▸ **Textauszug**
# # # # # # #

Entscheidungsstichwort (Thema)

Abschiebung. Ausweisung. Duldung. Ehe und Familie. Ist-Ausweisung. Privat- und Familienleben. Abschiebung eines wegen Heroinhandels ausgewiesenen Familienvaters. Ausländerrechts

 

Leitsatz (amtlich)

1. Der Regelungen des deutschen Ausländerrechts über Zuzug, Aufenthalt und Ausweisung von Familienangehörigen entsprechen den Anforderungen des Art. 6 Abs. 1 GG und des Art. 8 EMRK.

2. Können familiäre Belange nach diesem System nicht berücksichtigt werden, z. B. bei einer Ist-Ausweisung, kommt zum Schutz von Ehe und Familie die Erteilung einer Duldung oder einer Aufenthaltsbefugnis in Betracht.

3. In diesem Fall ist die Vereinbarkeit der Ausweisungsfolgen mit Art. 6 GG und Art. 8 EMRK im Verfahren um die Abschiebung zu prüfen.

 

Normenkette

AuslG § 30 Abs. 3, § 47 Abs. 1, § 8 Abs. 2; EMRK Art. 8; GG Art. 6 Abs. 1; VwGO § 123 Abs. 1, § 80 Abs. 5, § 48 Abs. 1, § 55 Abs. 2

 

Verfahrensgang

VG Darmstadt (Beschluss vom 01.08.2003; Aktenzeichen 8 G 2792/02 (2))

 

Tenor

Die Beschwerde des Antragstellers gegen den Beschluss des Verwaltungsgerichts Darmstadt vom 1. August 2003 wird zurückgewiesen.

Der Antragsteller hat die Kosten des Beschwerdeverfahrens zu tragen.

Der Streitwert für das Beschwerdeverfahren wird auf 2.000,– EUR festgesetzt.

 

Gründe

Die Beschwerde ist zulässig, aber nicht begründet.

# # # # # # #

▸ **Vorliegendes Material**
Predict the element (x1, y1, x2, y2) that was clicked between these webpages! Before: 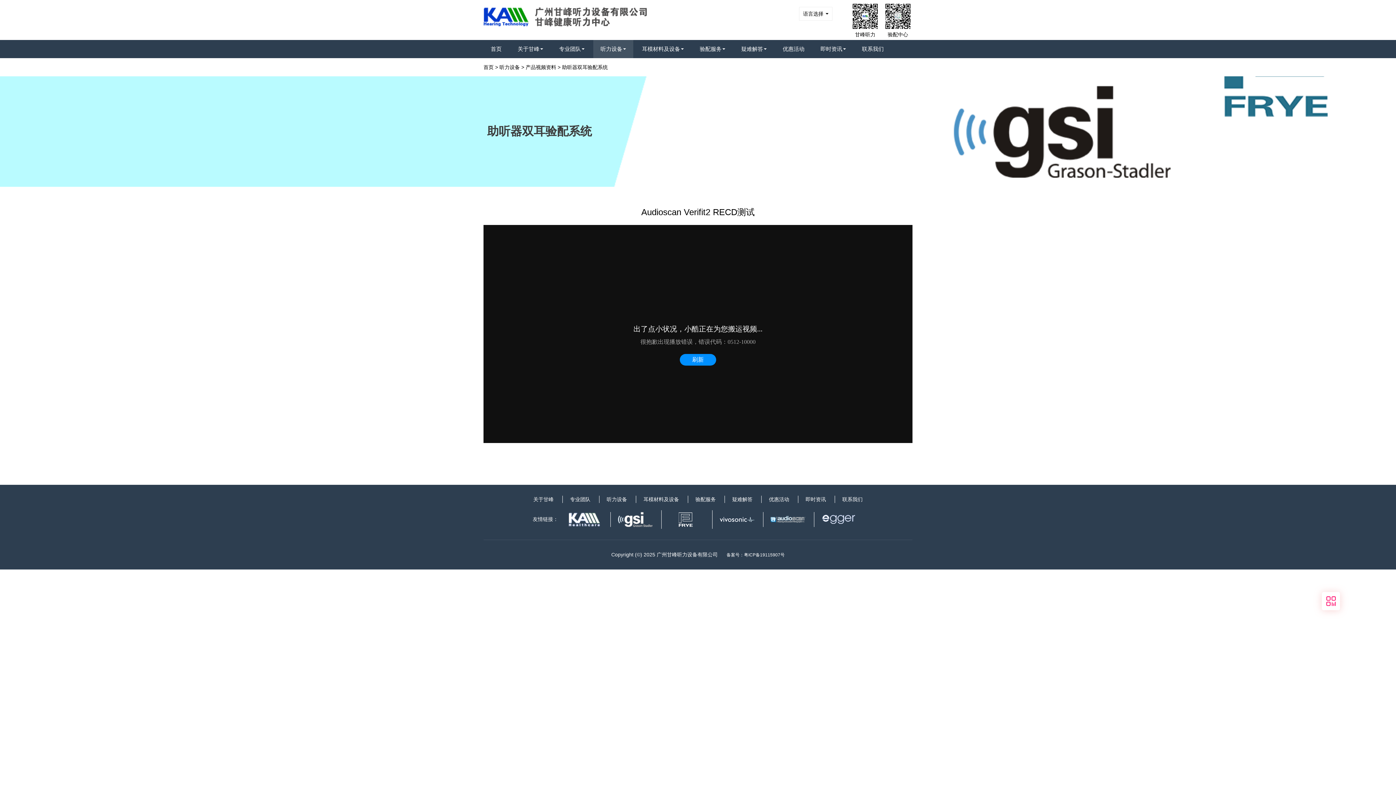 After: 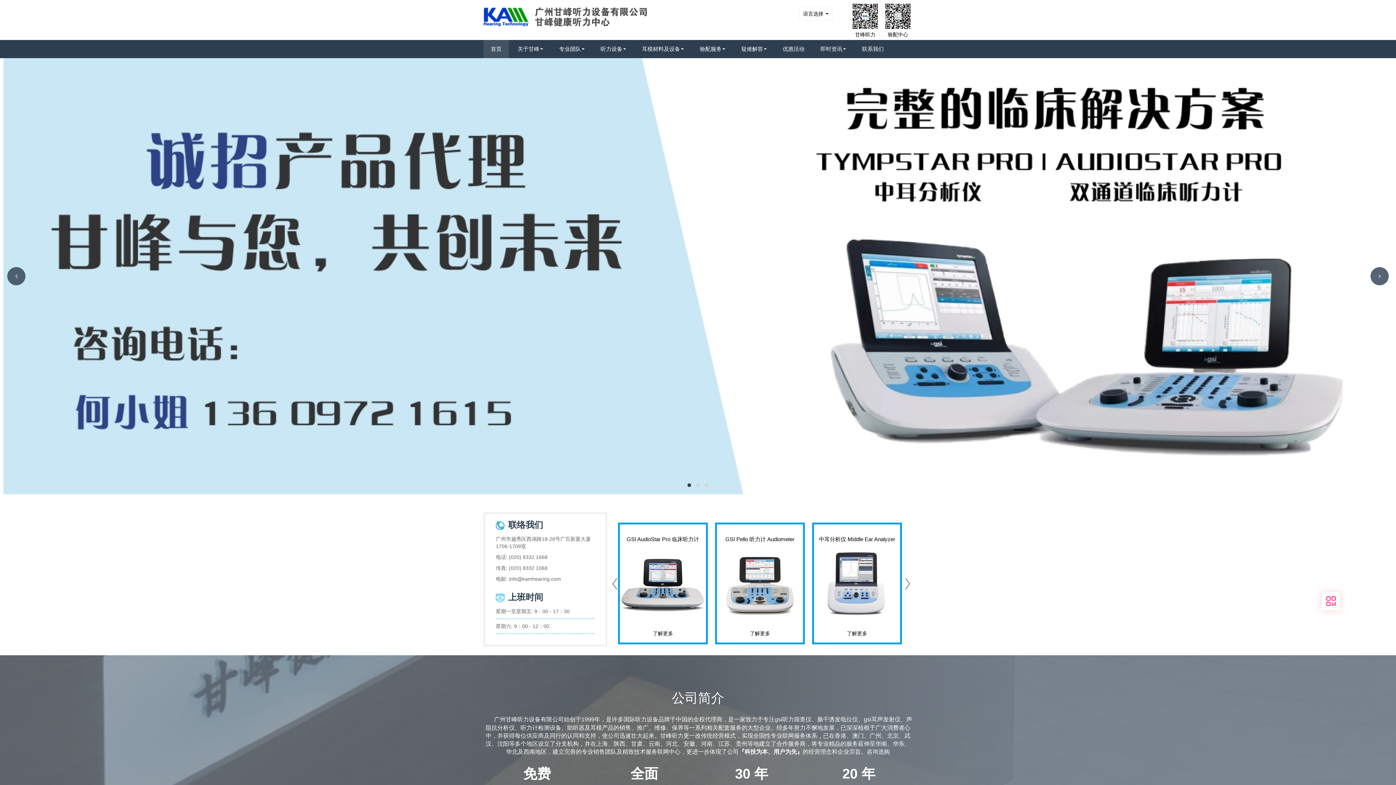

# # # # # # #

▸ **Aufgaben**
**1)** Schreib aus dem Gerichtsbeschluss wortgetreu den Abschnitt ab, der mit „Verfahrensgang“ anfängt und bis „Beschwerdeverfahrens zu tragen.“ weitergeht.
**2)** Nimm den Gerichtsbeschluss zur Abschiebung dort auf, wo er aufhört, und schreib ihn weiter.
Die Zeilen spielen hierfür keine Rolle.

▸ **Lösungen**
**1)**
Verfahrensgang

VG Darmstadt (Beschluss vom 01.08.2003; Aktenzeichen 8 G 2792/02 (2))

 

Tenor

Die Beschwerde des Antragstellers gegen den Beschluss des Verwaltungsgerichts Darmstadt vom 1. August 2003 wird zurückgewiesen.

Der Antragsteller hat die Kosten des Beschwerdeverfahrens zu tragen.

**2)**
1. Mit der Beschwerde wird ausweislich des Antrags in dem Schriftsatz vom 19. September 2003 vorläufiger Rechtsschutz ausschließlich gegen den Sofortvollzug der Ausweisungsverfügung und der dort enthaltenen Abschiebungsandrohung begehrt, nicht jedoch hinsichtlich der Versagung der Aufenthaltserlaubnis in dem ausländerbehördlichen Bescheid vom 8. November 2002. Das Verwaltungsgericht hat bezüglich der Ablehnung der Aufenthaltserlaubnis die Zulässigkeit des Rechtsschutzantrags nach § 80 Abs. 5 VwGO unterstellt und diesen Antrag als unbegründet angesehen und abgelehnt. Mit der Beschwerde wird der verwaltungsgerichtliche Beschluss insoweit nicht angegriffen mit der Folge, dass dem beschließenden Senat eine Überprüfung insoweit verwehrt ist (§ 146 Abs. 4 Satz 3 und 6 VwGO). Die Beschränkung auf die Ausweisungsverfügung und die Abschiebungsandrohung ergibt sich nicht nur aus dem insoweit eindeutig formulierten Beschwerdeantrag, sondern auch aus den einleitenden Bezeichnungen des Beschwerdegegenstands in den Schriftsätzen vom 23. August 2003 „wegen Ausweisung”) und vom 19. September 2003 „wegen Abschiebung”) sowie aus der Beschränkung der Beschwerdebegründung auf das Vorliegen eines rechtlichen Abschiebungshindernisses aufgrund von Art. 8 EMRK.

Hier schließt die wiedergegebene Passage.